I have mentioned before about my Dad’s work in the American space program, and almost everyone I know knows about his work on the SRB’s – I’ve told everyone that story – so I won’t repeat that one here. Likewise, I've yapped about the importance of the space program – including not just remote or automated exploration but also human space flight – in the end, that is the only way mankind can survive.  We may have plenty of time for that, or we may not.  But we better keep working on it…

So this last year, the space shuttle (Endeavour) went to space and back for the last time – with astronaut Mark Kelly at “the stick.”  Atlantis was the last shuttle to go to space and back – but Endeavour was the last to make its last flight to its post-space home.  Here’s what NASA says about it on their website…

Endeavour was NASA’s fifth and final space shuttle to be built. Construction began on Sept. 28, 1987 and it rolled out of the assembly plant in Palmdale, Calif. in April 1991. It was named after a ship chartered to traverse the South Pacific in 1768 and captained by 18th century explorer James Cook. Endeavour flew 25 times, traveling more than 122,000 miles and accumulating 299 days in space. Like shuttles Discovery, Enterprise and Atlantis, Endeavour is embarking on its next mission – to inspire the next generation of explorers and engineers at the California Science Center.

Endeavour’s “26th” mission brought it flying over Tucson, Arizona.  I was in Tucson, attending a training class; that entire class of American traffic school instructor patriots trooped out to the parking lot at Pima County Community College on Bonita Street – and we waited for it to arrive.

Endeavour arrived over Tucson on the back of its Boeing 747 transporter – and it made two broad-banking passes over the city.  This was so Mark Kelly and his wife, Arizona’s Gabrielle Giffords, could see the shuttle Kelly commanded, on its last journey.  I saw only one of its circuits around the city – and I am satisfied with that.  I didn’t know it was coming back around – I thought it might – but I didn’t stay outside long enough to see the second pass.

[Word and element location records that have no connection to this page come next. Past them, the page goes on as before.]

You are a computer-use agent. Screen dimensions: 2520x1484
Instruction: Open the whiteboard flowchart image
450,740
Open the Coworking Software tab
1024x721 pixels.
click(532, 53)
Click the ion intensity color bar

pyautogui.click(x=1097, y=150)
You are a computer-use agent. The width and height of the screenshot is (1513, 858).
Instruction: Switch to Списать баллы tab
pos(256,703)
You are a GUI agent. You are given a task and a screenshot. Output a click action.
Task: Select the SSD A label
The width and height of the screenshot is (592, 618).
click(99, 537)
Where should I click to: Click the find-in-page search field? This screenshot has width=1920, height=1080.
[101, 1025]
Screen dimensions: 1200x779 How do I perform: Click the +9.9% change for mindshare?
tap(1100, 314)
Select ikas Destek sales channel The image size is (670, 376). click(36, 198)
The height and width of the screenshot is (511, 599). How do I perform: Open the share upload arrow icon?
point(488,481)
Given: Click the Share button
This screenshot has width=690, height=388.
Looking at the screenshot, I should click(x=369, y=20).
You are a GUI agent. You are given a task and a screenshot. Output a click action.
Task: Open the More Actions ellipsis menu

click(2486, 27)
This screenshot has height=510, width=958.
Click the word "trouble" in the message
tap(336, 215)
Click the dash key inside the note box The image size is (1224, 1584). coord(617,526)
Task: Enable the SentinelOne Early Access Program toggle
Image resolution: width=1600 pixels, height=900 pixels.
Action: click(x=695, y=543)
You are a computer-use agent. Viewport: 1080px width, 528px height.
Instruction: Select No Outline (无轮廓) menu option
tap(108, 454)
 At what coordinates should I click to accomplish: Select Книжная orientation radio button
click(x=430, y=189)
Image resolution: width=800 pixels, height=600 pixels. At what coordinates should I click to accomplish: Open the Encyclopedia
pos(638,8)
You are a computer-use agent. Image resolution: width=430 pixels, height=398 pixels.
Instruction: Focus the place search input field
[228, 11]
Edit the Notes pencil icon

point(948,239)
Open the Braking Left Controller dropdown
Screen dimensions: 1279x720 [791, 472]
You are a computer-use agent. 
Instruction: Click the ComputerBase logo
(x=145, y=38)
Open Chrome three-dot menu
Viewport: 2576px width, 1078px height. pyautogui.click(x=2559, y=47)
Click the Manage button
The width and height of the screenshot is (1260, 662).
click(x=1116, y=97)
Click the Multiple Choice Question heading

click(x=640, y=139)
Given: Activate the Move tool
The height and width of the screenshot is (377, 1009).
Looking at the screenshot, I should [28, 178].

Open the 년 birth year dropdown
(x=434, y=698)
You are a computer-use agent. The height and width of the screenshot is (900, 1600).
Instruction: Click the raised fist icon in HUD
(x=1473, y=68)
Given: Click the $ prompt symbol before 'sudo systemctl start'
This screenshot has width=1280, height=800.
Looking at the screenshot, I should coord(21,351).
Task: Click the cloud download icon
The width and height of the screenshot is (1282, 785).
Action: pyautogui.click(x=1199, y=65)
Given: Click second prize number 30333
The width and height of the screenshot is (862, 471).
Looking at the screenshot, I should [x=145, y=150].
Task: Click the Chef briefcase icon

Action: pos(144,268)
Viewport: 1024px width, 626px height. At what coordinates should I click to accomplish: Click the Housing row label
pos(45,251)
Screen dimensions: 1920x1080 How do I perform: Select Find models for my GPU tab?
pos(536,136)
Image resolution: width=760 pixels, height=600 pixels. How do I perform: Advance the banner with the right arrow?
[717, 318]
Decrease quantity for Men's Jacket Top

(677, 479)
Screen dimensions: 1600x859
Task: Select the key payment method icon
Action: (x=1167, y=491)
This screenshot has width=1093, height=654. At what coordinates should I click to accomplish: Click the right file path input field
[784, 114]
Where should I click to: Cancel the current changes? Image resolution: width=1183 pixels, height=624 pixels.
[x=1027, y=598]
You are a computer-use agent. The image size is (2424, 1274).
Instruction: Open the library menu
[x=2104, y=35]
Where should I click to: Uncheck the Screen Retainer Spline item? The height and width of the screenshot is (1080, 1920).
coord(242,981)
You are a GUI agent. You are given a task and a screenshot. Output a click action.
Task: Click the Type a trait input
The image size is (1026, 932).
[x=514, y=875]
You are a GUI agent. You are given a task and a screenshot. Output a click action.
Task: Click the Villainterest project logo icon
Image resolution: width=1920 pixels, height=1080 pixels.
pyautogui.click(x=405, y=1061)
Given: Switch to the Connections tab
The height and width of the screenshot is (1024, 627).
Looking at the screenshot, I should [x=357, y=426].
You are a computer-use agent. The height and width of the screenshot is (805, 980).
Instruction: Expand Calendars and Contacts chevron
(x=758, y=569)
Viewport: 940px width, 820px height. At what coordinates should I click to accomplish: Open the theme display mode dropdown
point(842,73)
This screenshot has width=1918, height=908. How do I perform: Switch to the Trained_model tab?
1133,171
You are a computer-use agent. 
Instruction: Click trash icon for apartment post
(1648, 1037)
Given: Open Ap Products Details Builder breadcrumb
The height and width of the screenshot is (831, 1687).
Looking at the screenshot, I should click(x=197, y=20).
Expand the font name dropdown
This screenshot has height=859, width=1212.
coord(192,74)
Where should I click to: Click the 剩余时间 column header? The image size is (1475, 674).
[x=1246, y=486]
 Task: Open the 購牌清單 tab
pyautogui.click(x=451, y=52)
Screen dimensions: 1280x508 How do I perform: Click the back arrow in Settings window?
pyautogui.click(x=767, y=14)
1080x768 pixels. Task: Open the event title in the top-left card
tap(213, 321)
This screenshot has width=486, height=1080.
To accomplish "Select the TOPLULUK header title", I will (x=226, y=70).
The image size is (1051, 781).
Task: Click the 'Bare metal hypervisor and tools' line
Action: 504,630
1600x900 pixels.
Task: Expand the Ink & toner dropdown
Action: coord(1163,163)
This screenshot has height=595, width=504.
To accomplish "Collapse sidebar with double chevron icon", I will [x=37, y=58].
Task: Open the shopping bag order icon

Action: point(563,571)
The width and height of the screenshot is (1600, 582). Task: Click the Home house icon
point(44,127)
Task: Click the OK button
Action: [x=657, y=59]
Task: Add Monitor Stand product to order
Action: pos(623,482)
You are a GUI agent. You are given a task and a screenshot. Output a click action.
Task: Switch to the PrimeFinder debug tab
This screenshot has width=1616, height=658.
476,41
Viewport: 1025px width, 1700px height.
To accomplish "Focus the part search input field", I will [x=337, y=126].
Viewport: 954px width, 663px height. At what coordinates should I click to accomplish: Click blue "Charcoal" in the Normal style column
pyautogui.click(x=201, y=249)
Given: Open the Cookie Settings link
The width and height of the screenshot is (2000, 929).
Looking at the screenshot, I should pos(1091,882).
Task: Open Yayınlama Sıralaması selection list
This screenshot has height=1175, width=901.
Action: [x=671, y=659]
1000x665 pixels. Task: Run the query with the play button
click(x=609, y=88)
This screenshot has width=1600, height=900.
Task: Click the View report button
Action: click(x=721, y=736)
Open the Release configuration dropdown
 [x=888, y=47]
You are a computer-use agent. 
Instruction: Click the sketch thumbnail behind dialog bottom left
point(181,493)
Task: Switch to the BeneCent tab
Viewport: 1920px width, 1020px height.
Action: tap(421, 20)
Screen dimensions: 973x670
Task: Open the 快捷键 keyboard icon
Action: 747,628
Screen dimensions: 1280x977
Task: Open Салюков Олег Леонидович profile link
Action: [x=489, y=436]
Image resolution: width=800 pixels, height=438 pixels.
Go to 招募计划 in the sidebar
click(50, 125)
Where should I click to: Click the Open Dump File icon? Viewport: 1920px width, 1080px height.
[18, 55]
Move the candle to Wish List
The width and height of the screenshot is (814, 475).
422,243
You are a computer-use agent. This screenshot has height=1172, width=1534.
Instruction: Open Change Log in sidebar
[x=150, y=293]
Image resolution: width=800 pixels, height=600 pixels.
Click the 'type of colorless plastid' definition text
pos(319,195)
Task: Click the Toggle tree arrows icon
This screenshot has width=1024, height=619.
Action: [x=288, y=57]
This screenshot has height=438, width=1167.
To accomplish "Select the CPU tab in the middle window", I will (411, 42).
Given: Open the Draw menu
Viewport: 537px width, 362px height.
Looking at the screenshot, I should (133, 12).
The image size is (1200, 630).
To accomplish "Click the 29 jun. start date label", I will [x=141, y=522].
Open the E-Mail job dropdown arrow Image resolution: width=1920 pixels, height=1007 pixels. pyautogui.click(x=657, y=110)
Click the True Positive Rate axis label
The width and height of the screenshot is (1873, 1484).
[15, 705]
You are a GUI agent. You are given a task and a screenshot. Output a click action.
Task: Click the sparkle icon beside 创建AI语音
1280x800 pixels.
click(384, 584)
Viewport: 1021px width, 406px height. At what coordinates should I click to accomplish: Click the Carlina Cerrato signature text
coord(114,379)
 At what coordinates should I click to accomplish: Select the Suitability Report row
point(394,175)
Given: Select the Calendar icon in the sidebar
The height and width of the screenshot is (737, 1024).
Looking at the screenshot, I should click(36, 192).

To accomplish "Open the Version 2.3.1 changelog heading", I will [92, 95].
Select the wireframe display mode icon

But it was awesome – it was glorious – it was magnificent.  Then it went on to Edwards AFB, eventually made a pass or two over SFO, and then landed in Los Angeles at LAX to spend some time in a hangar in preparation for its becoming a California Science Center museum piece.  Ah, gone too soon!

America, let’s get busy.  We need to regain our focus and initiative and reinvigorate our drive into the unknown, ideally with other space-looking nations as our partners. We need to get our next human-carrying spacecraft into the dark blue beyond, and we need to go to Mars.  I don’t think we’ll find much there.  But we’ll sure learn a lot in the endeavour.  Let’s GO.